McCandless et al. (2000) reported a man with features of Coffin-Lowry syndrome, including severe mental retardation, short stature, coarse facies, patulous lips, and characteristic radiographic hand findings, with a cytogenetic deletion of chromosome 10, 46,XY,del(10)(q25.1q25.3). Since the RSK2 gene is part of a gene family implicated in cell cycle regulation through the mitogen-activated protein kinase cascade (see MAPK11; 602898), the authors suggested that a gene involved in MAPK signaling may be present in the deleted region.

Delaunoy et al. (2006) analyzed the RPS6KA3 gene in 120 patients with CLS and identified 45 mutations, of which 44 were novel, confirming the high rate of new mutations at the RSK2 locus. The authors noted that no mutation was found in over 60% of the patients referred to them for screening. Delaunoy et al. (2006) stated that of the 128 CLS mutations reported to date, 33% are missense mutations, 15% nonsense mutations, 20% splicing errors, and 29% short deletion or insertion events; and 4 large deletions have been reported. The mutations are distributed throughout the RPS6KA3 gene, and most mutations are private.

In a 1.5-year-old boy with a clinical phenotype highly suggestive of CLS in whom no mutation had been identified by sequencing PCR-amplified exons of RPS6KA3 from genomic DNA, Marques Pereira et al. (2007) analyzed the gene by directly sequencing RSK2 cDNA and identified a tandem duplication of exons 17 to 20 (300075.0019). The authors stated that this was the first reported large duplication in the RPS6KA3 gene, and noted that immunoblot analysis or a molecular assay capable of detecting large genomic events is essential for the definitive diagnosis of CLS when exon screening fails to detect a mutation.

In cells derived from an affected member of the original family with Coffin-Lowry syndrome reported by Lowry et al. (1971), Nishimoto et al. (2014) identified an in-frame deletion in the RPS6KA3 gene (300075.0022).

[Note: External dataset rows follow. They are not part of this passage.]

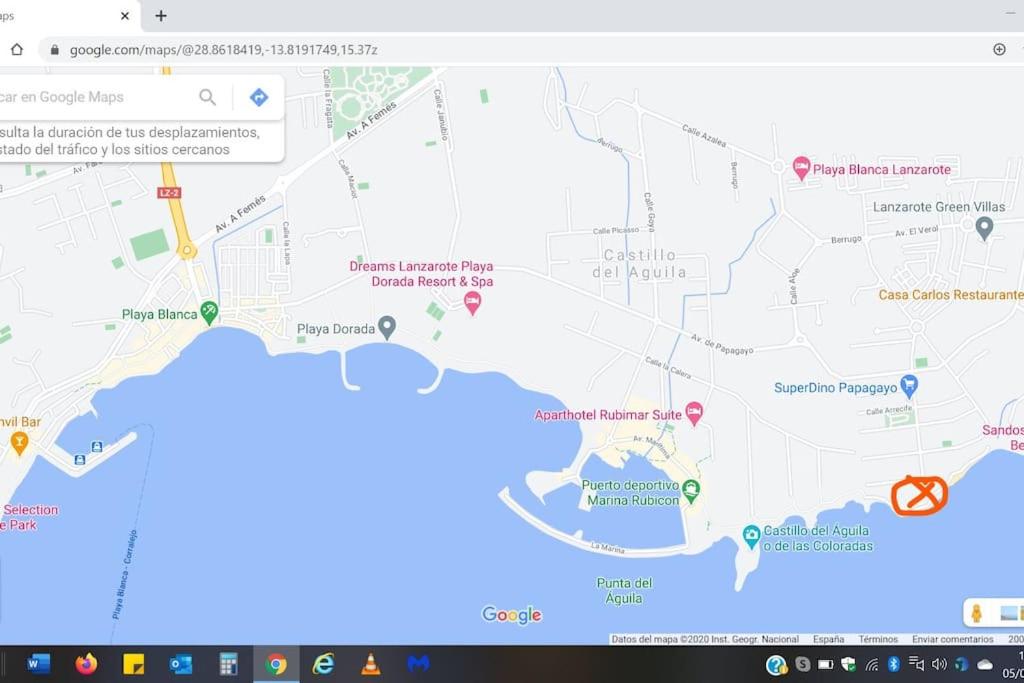
Task: Click the satellite layer thumbnail next to Pegman
Action: (x=1011, y=613)
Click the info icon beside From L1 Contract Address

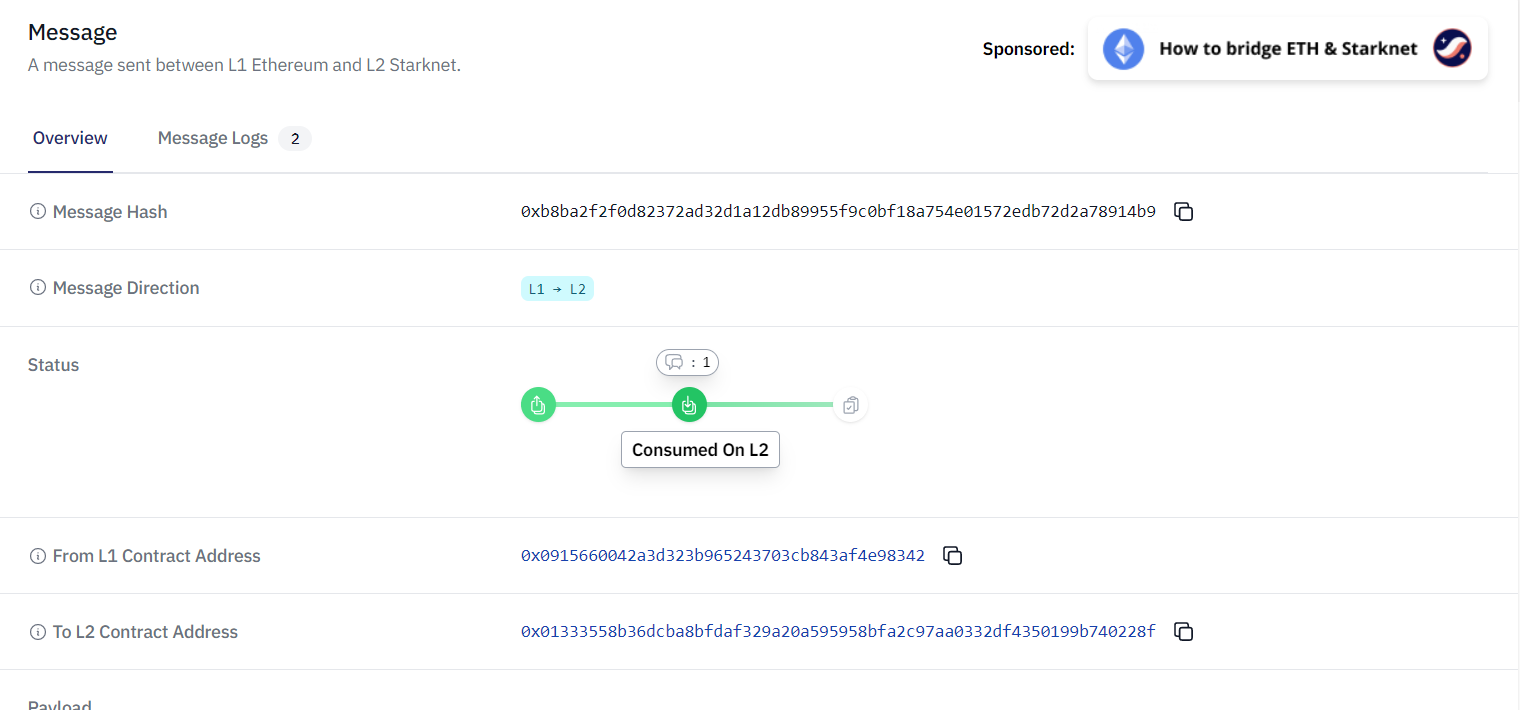coord(37,555)
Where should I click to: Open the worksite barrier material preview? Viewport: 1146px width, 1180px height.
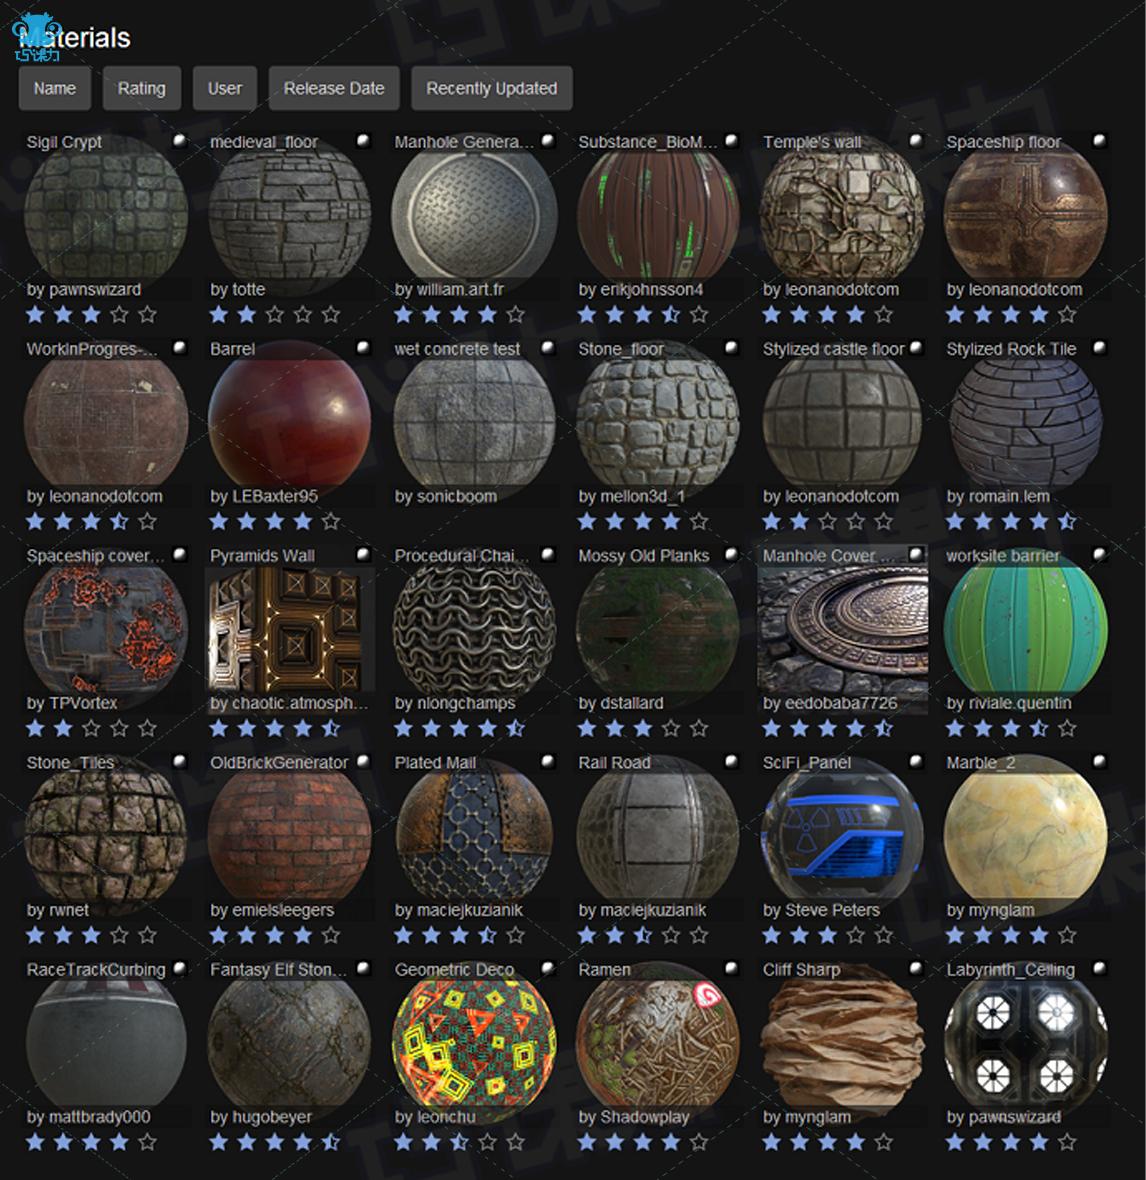click(x=1026, y=631)
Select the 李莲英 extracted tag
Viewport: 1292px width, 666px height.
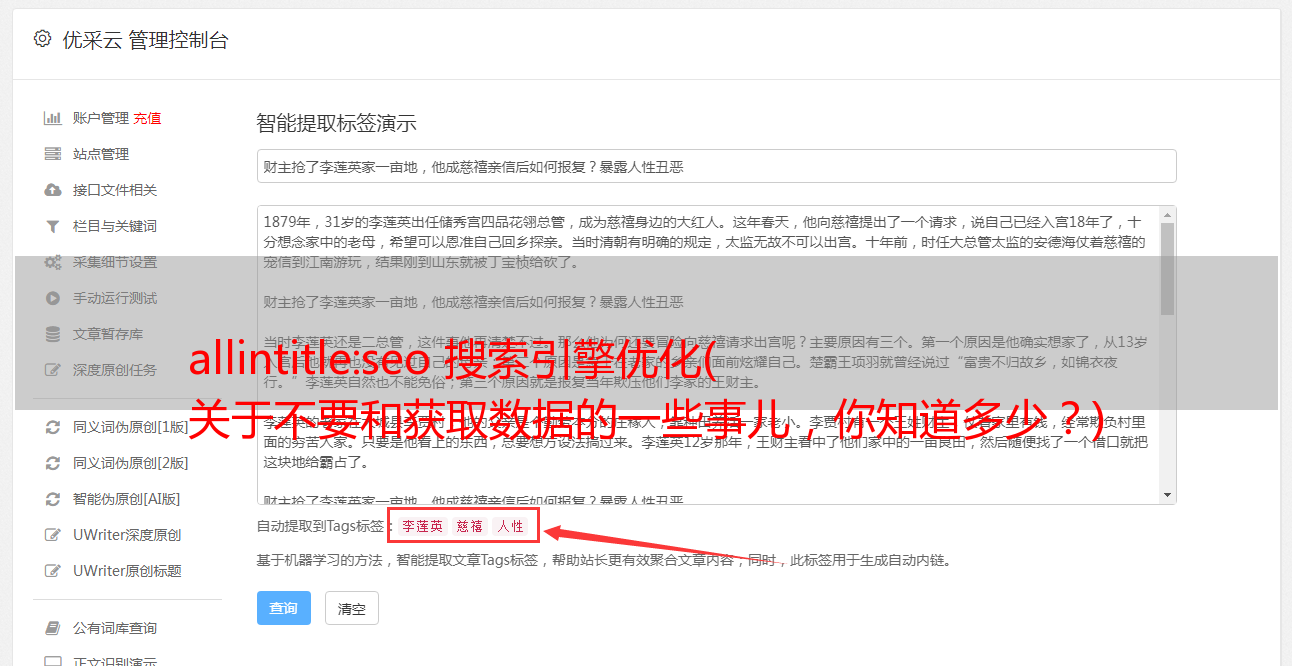(423, 526)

Genotype/Phenotype Correlations

The level of residual RPS6KA3 activity seems to be related to the severity of the phenotype. Merienne et al. (1999) demonstrated 10 to 20% residual enzymatic activity in patients with nonsyndromic X-linked mental retardation (MRX19; 300844), which was postulated to result in the relatively mild phenotype without skeletal anomalies (300075.0010). The patients reported by Field et al. (2006) with nonsyndromic X-linked mental retardation also had a milder phenotype, which they thought likely resulted from residual protein activity. Field et al. (2006) noted that the mutations (see, e.g., 300075.0020-300075.0021) in their report and the mutation (300075.0011) reported by Manouvrier-Hanu et al. (1999) in a family with mild Coffin-Lowry syndrome were small in-frame deletions or missense mutations affecting the serine/threonine kinase domain. Field et al. (2006) hypothesized that the presence of a small amount of residual enzymatic activity may be sufficient to maintain normal osteoblast differentiation and ameliorate the skeletal phenotype associated with CLS.

Pathogenesis

Harum et al. (2001) noted that, based on evidence from experimental models, the transcription factor cAMP response element-binding protein (CREB; 123810) is thought to be involved in memory formation. RSK2 activates CREB through phosphorylation at serine-133. In 7 patients with Coffin-Lowry syndrome (5 boys and 2 girls), Harum et al. (2001) found a diminished activity of RSK2 to phosphorylate a CREB-like peptide in vitro in all cells lines. The authors noted a linear correlation between RSK2 activation of CREB and cognitive levels of the patients, consistent with the hypothesis that CREB is involved in human learning and memory. Other characteristics of the syndrome, including facial and bony abnormalities, may be due to impaired expression of various CREB-responsive genes.

Population Genetics

The estimated incidence of Coffin-Lowry syndrome is 1 in 50,000 to 1 in 100,000, and about 70 to 80% of patients are sporadic cases (Marques-Pereira et al., 2010).

History

Mattei et al. (1981) reported 2 sisters with Coffin-Lowry syndrome; however, as noted by Gorlin (1981), these sisters actually had Coffin-Siris syndrome (135900).